### What to produce
Set down every entry again word for word, please, but skip the pictures.

[Items listed in a dataset]

+===+

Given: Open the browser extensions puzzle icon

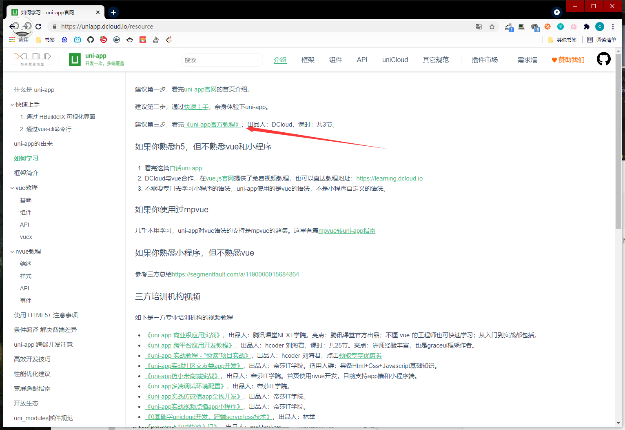Looking at the screenshot, I should click(x=587, y=26).
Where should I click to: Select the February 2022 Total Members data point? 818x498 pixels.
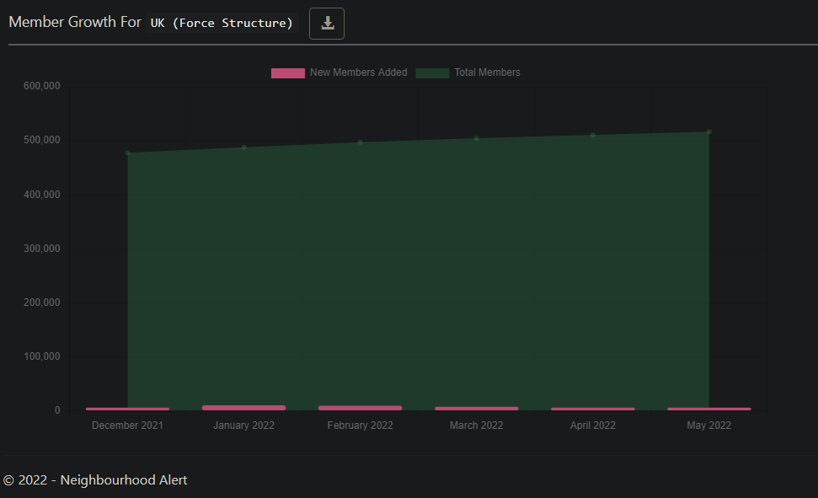coord(361,142)
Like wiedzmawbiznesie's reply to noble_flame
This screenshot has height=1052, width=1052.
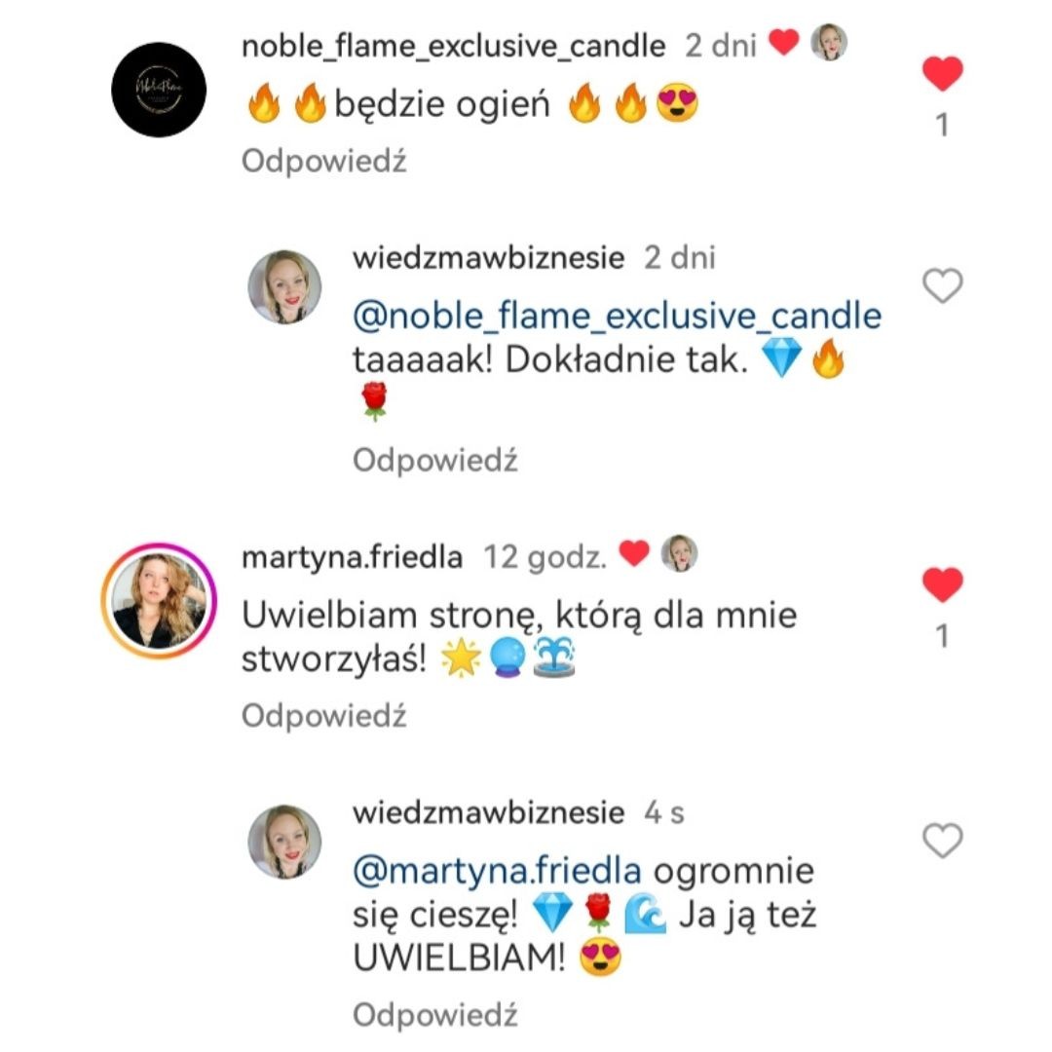tap(943, 285)
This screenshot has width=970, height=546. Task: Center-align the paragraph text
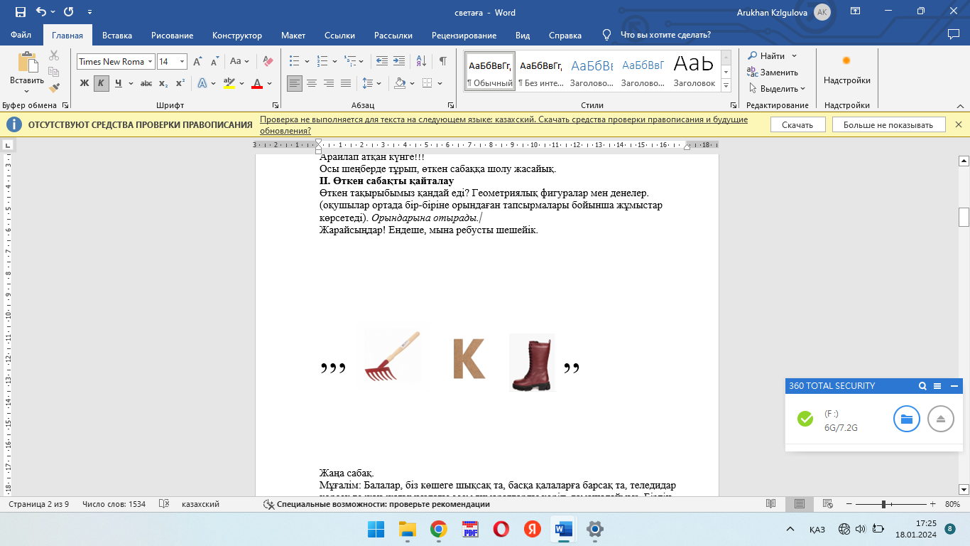coord(312,83)
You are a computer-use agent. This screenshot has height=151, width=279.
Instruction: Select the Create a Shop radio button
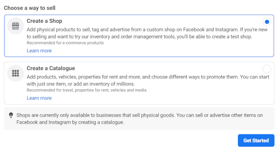pos(267,22)
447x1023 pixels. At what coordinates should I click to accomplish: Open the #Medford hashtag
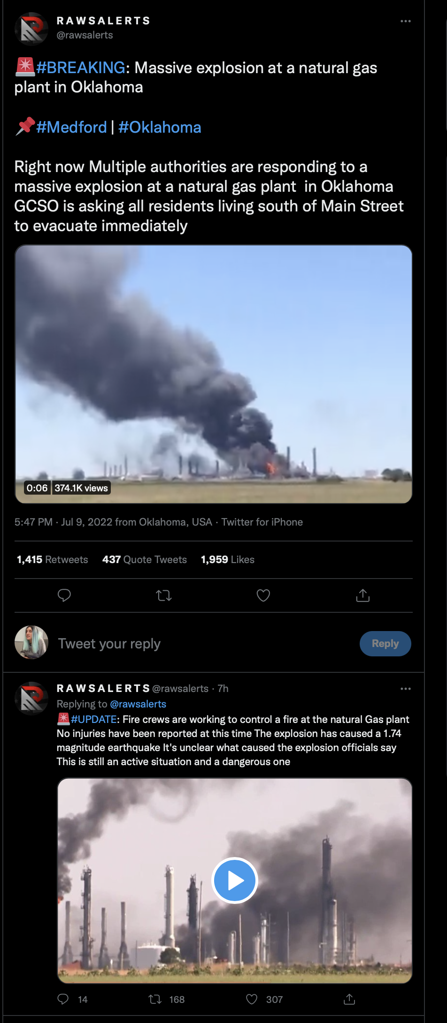coord(71,127)
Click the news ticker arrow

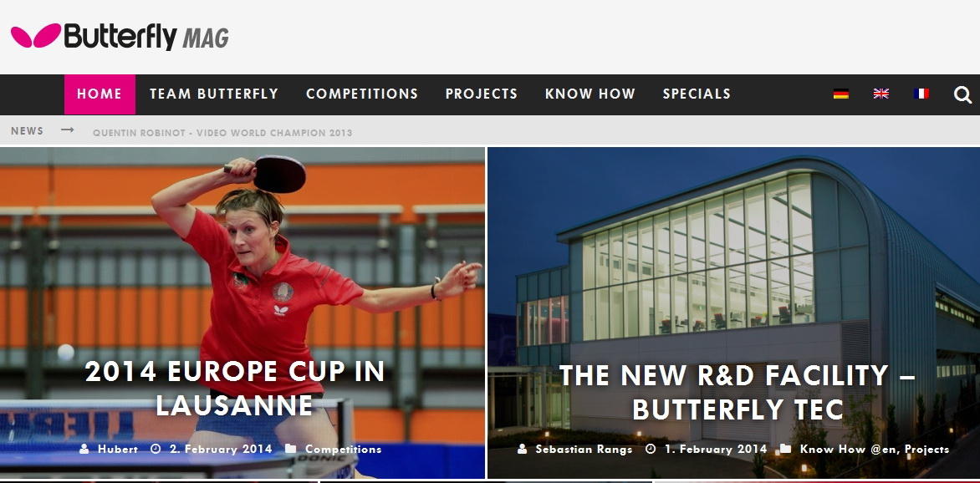(x=68, y=130)
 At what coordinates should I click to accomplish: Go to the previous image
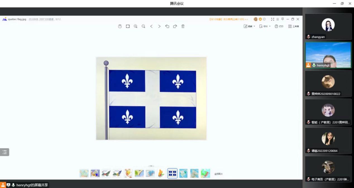[151, 26]
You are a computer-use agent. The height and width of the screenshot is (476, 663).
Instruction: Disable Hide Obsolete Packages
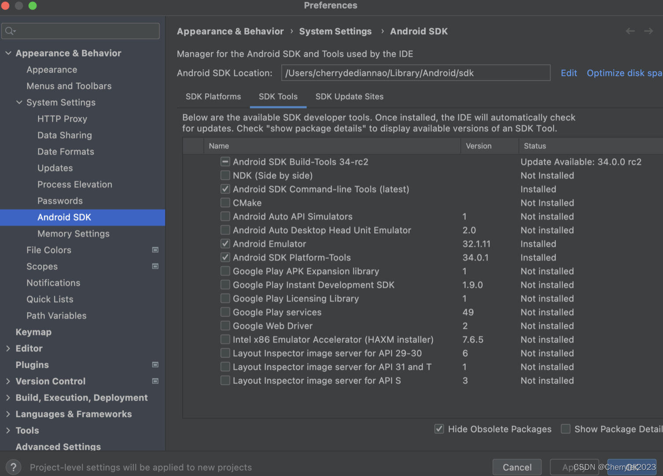(x=439, y=428)
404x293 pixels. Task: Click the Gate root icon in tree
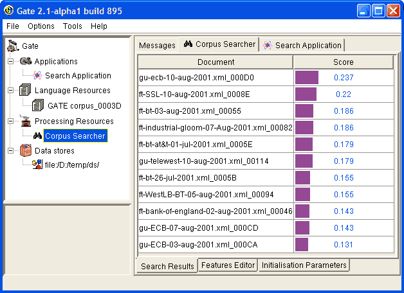pyautogui.click(x=13, y=46)
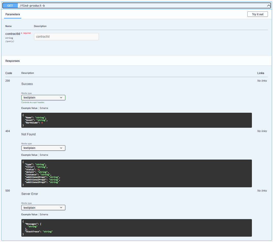Screen dimensions: 273x242
Task: Click the Try it out button
Action: (x=257, y=14)
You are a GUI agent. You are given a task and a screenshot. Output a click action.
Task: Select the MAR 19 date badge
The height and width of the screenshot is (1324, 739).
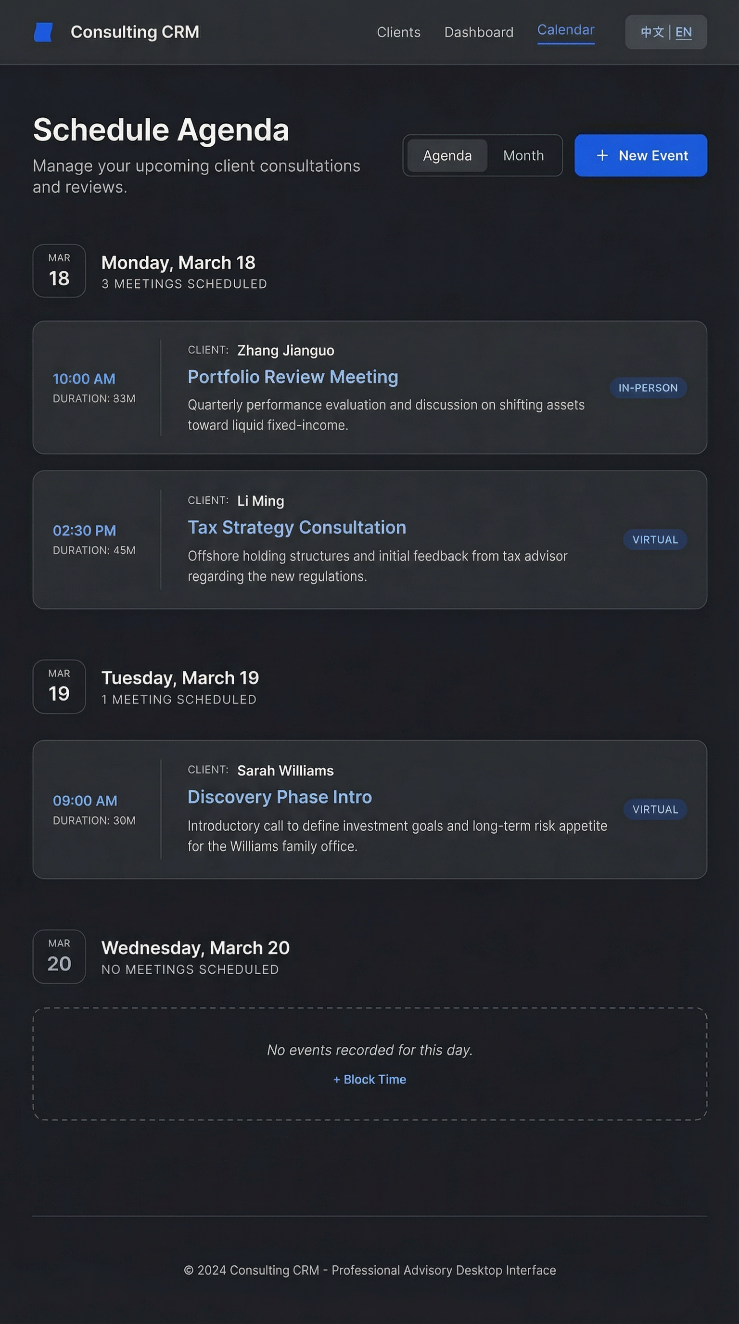59,687
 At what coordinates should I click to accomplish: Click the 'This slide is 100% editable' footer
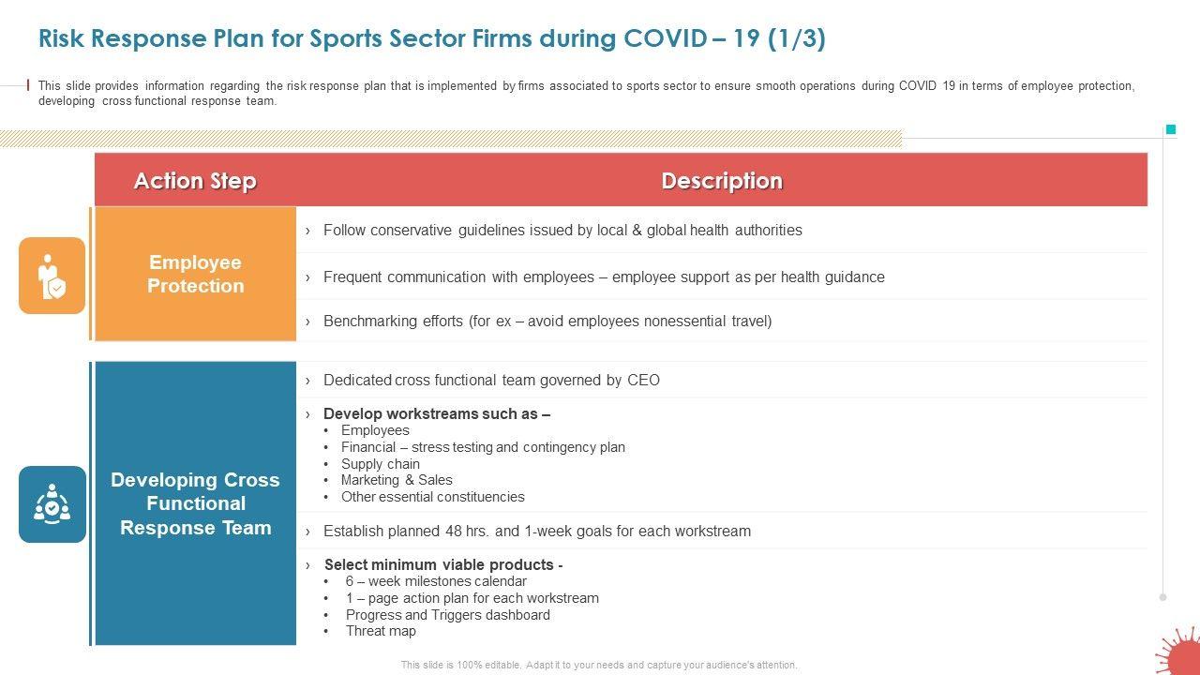599,665
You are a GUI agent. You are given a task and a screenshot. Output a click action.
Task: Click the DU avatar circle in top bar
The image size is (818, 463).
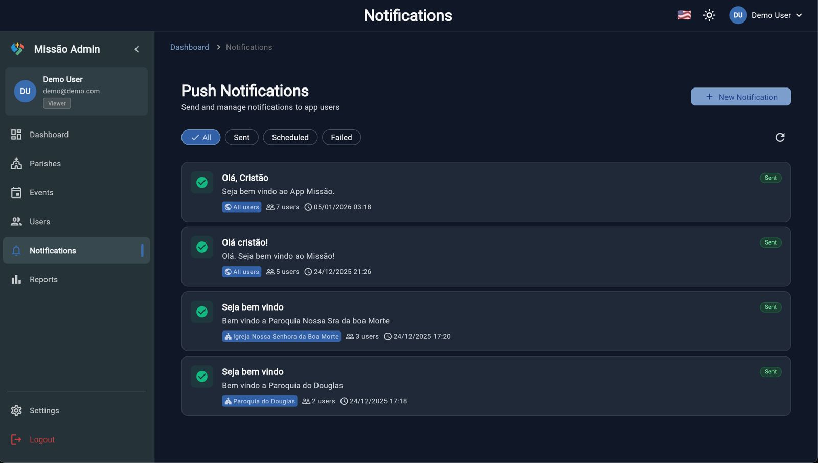click(738, 15)
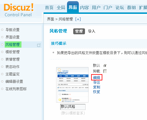Open the default style preview thumbnail
Viewport: 147px width, 120px height.
tap(72, 85)
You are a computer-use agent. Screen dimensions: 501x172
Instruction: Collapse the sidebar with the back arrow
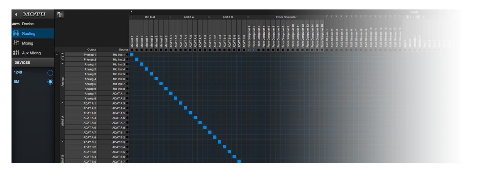[x=16, y=15]
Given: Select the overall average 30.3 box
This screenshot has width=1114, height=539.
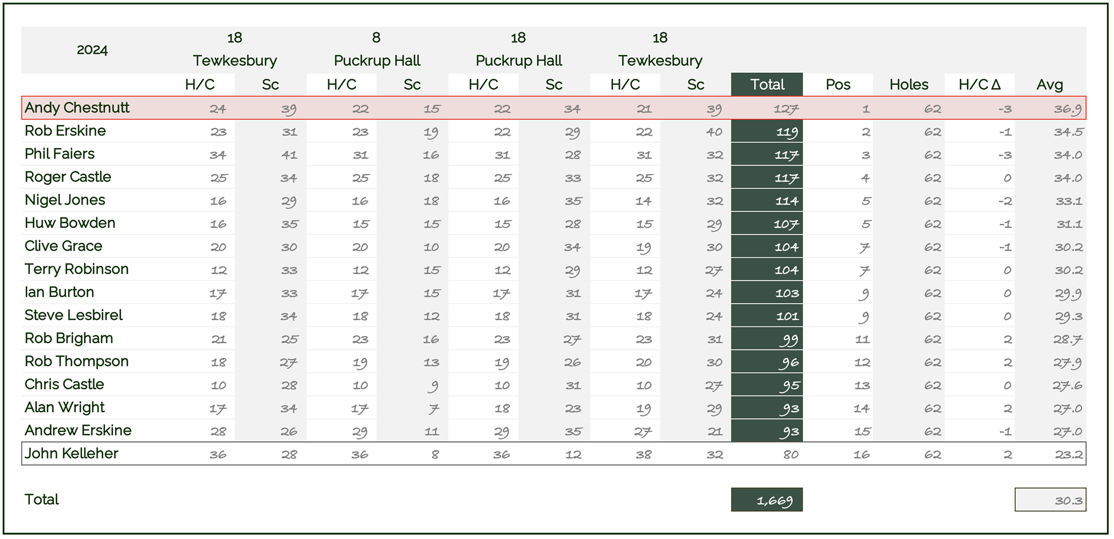Looking at the screenshot, I should (1050, 499).
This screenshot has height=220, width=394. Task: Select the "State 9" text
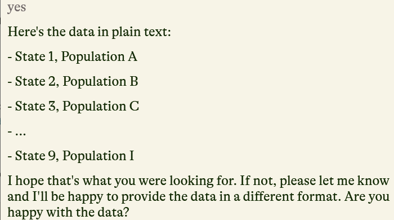35,156
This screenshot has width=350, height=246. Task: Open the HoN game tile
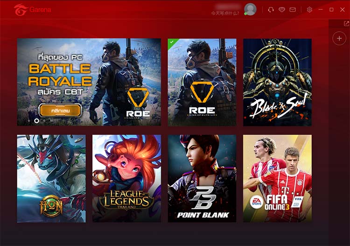coord(51,178)
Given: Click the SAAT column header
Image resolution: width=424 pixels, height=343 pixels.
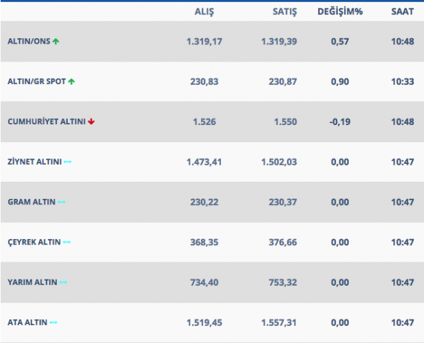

+===+

### Response to this exercise
Given: Open the browser extensions puzzle icon

Looking at the screenshot, I should click(x=587, y=26).
Where should I click to: Select the February 2022 Total Members data point? 818x498 pixels.
coord(361,142)
Like wiedzmawbiznesie's reply to noble_flame
This screenshot has height=1052, width=1052.
tap(943, 285)
This screenshot has width=970, height=546. Task: Center-align the paragraph text
coord(312,83)
You are a computer-use agent. This screenshot has height=151, width=279.
Instruction: Select the Create a Shop radio button
pos(267,22)
447x1023 pixels. At what coordinates should I click to accomplish: Open the #Medford hashtag
coord(71,127)
Click the news ticker arrow

(x=68, y=130)
 At what coordinates should I click to accomplish: Go to the previous image
[151, 26]
You are a computer-use agent. The height and width of the screenshot is (476, 663).
Instruction: Disable Hide Obsolete Packages
(x=439, y=428)
404x293 pixels. Task: Click the Gate root icon in tree
pyautogui.click(x=13, y=46)
Screen dimensions: 273x242
Task: Click the Try it out button
Action: (x=257, y=14)
You are a GUI agent. You are given a task and a screenshot. Output a click action.
Task: Select the MAR 19 date badge
The height and width of the screenshot is (1324, 739).
59,687
 At what coordinates should I click to accomplish: Click the 'This slide is 100% editable' footer
599,665
You are a GUI agent. You are given a task and a screenshot. Output a click action.
Task: Click the DU avatar circle in top bar
The image size is (818, 463).
click(738, 15)
Open the default style preview thumbnail
Viewport: 147px width, 120px height.
tap(72, 85)
You are a computer-use agent. Screen dimensions: 501x172
Instruction: Collapse the sidebar with the back arrow
[x=16, y=15]
Given: Select the overall average 30.3 box
This screenshot has width=1114, height=539.
Looking at the screenshot, I should (1050, 499).
This screenshot has height=220, width=394. Task: Select the "State 9" text
35,156
This screenshot has width=350, height=246. Task: Open the HoN game tile
coord(51,178)
Given: Click the SAAT column header
Image resolution: width=424 pixels, height=343 pixels.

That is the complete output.